## 本文
介護を支える「レスパイト」【村上美香のヒトコトつれづれ】
「レスパイト」という言葉をご存じですか? 「一時休止」や「休息」という意味です。レスパイトケアは、在宅介護をしている人が疲れている時や、冠婚葬祭などの事情で在宅介護が難しい場合に、施設が短期間の入所を受け入れる取り組みです。
そんなレスパイト機能がある「穂っぷこども在宅&心身クリニック」(合志市)に、お邪魔してきました。明るい室内で、天井にイルカやアザラシの絵を見つけると、「寝たきりの子はいつも天井を見ているから」と島津智之院長が教えてくださいました。認定NPO法人NEXTEPの理事長で小児科医の島津院長は、これまで障害児や不登校児の支援などに取り組んでこられました。元々は総合病院にお勤めでしたが、重度の心身障がいのある子どもたちやご家族と向き合っていくうちに、「子どもたちのお父さんやお母さんたちが安心できる場所をつくりたい」と思ったそうです。ここは24時間の看護付きでお泊まりもできる「医療型短期入所」の施設で、現在ベッドは7床。1カ月に合計7日まで子どもを預けることができます。
生まれた時から病気の子どもがいる場合、お母さんが24時間365日、お世話をされているケースも多く、「このクリニックができてから、子どもを産んで初めて、4時間のまとまった睡眠が取れました」というお母さんもいらっしゃったそうです。「子どもたちから『生きたい』という生命力が伝わります。大切な命を守るには役割分担がいるんです」という島津院長の言葉が印象的でした。

## データ
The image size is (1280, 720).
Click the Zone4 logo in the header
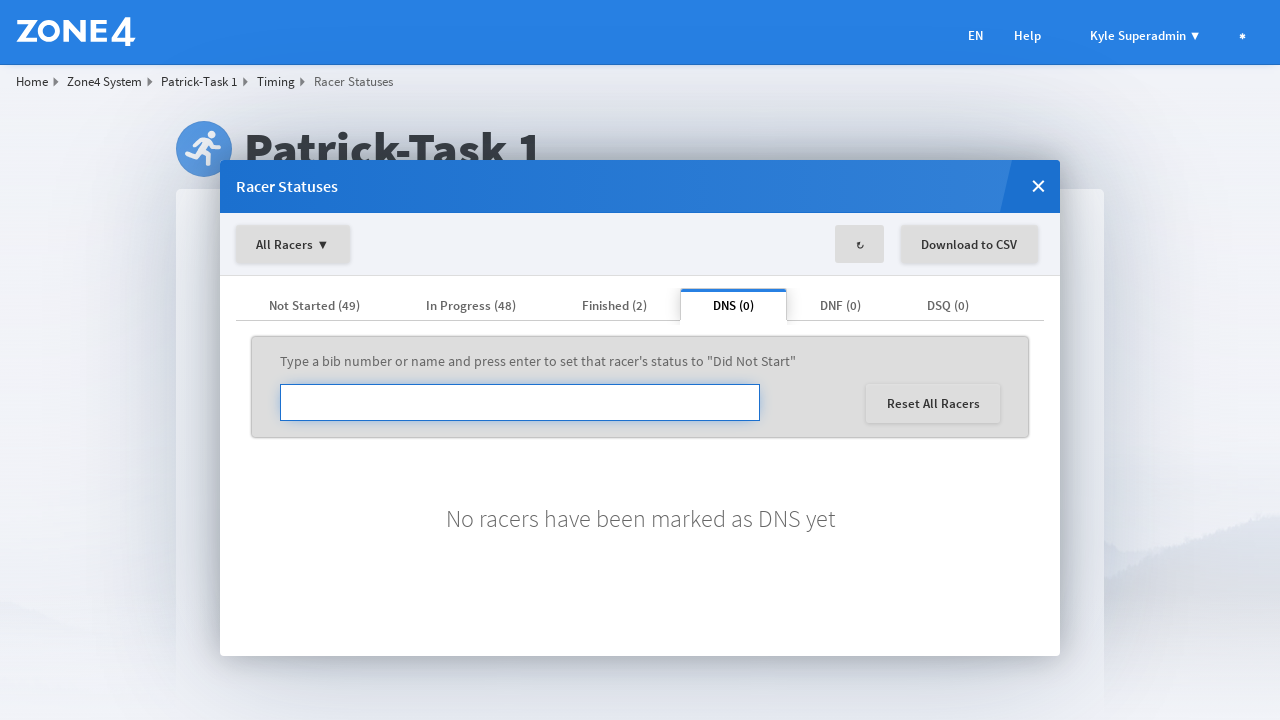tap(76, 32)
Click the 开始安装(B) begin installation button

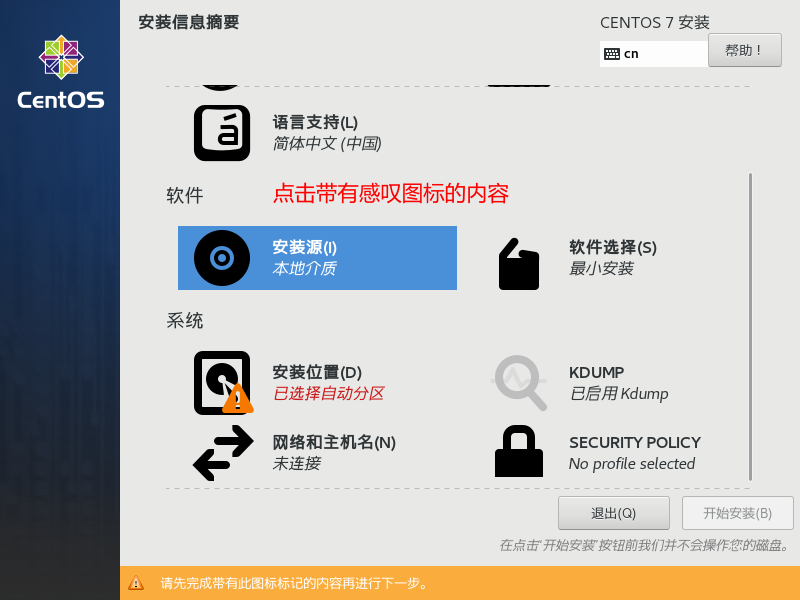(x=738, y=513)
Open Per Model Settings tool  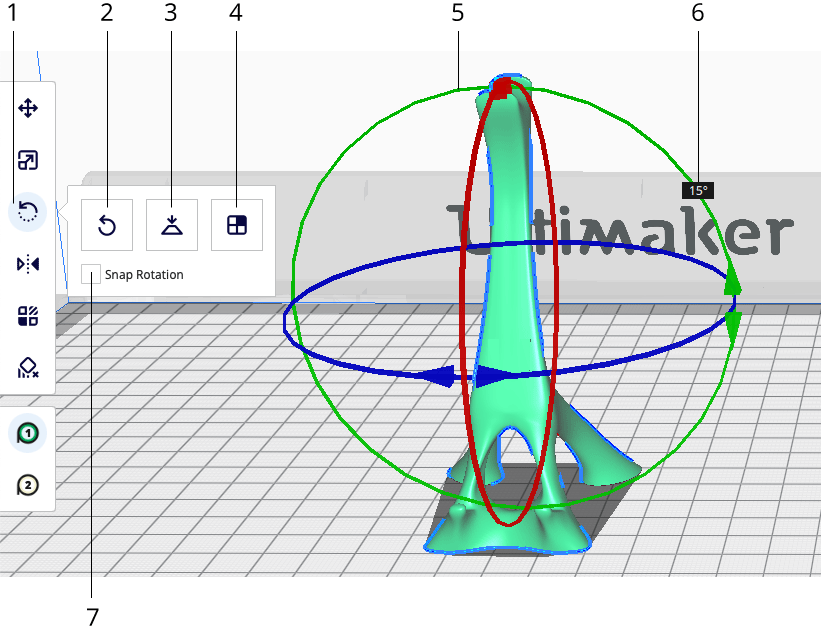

## 作業指示 1
本文によると、「穂っぷこども在宅&心身クリニック」では子どもを1カ月に合計何日まで預けることができますか。
## 作業指示 2
本文の「そんなレスパイト機能がある」で始まる段落を、主な事実を残したまま箇条書きにまとめてください。
## 作業指示 3
本文から、「介護を支える「レスパイト」【村上美香のヒトコトつれづれ】」と「どもを預けることができます。」の間の部分を、この二つの語句も含めて、そのまま正確に書き写してください。
答えるときは本文の内容だけを根拠にしてください。

## 解答例 1
1カ月に合計7日までです。

## 解答例 2
- 合志市の「穂っぷこども在宅&心身クリニック」には、レスパイト機能があります。
- 天井にはイルカやアザラシの絵があります。寝たきりの子はいつも天井を見ているためです。
- 島津智之院長は、認定NPO法人NEXTEPの理事長で小児科医です。これまで障害児や不登校児の支援などに取り組んできました。
- 院長は元々総合病院に勤めていました。重度の心身障がいのある子どもたちや家族と向き合ううちに、親たちが安心できる場所をつくりたいと考えました。
- このクリニックは、24時間の看護付きで宿泊もできる「医療型短期入所」の施設です。現在のベッド数は7床で、1カ月に合計7日まで子どもを預けられます。

## 解答例 3
介護を支える「レスパイト」【村上美香のヒトコトつれづれ】
「レスパイト」という言葉をご存じですか? 「一時休止」や「休息」という意味です。レスパイトケアは、在宅介護をしている人が疲れている時や、冠婚葬祭などの事情で在宅介護が難しい場合に、施設が短期間の入所を受け入れる取り組みです。
そんなレスパイト機能がある「穂っぷこども在宅&心身クリニック」(合志市)に、お邪魔してきました。明るい室内で、天井にイルカやアザラシの絵を見つけると、「寝たきりの子はいつも天井を見ているから」と島津智之院長が教えてくださいました。認定NPO法人NEXTEPの理事長で小児科医の島津院長は、これまで障害児や不登校児の支援などに取り組んでこられました。元々は総合病院にお勤めでしたが、重度の心身障がいのある子どもたちやご家族と向き合っていくうちに、「子どもたちのお父さんやお母さんたちが安心できる場所をつくりたい」と思ったそうです。ここは24時間の看護付きでお泊まりもできる「医療型短期入所」の施設で、現在ベッドは7床。1カ月に合計7日まで子どもを預けることができます。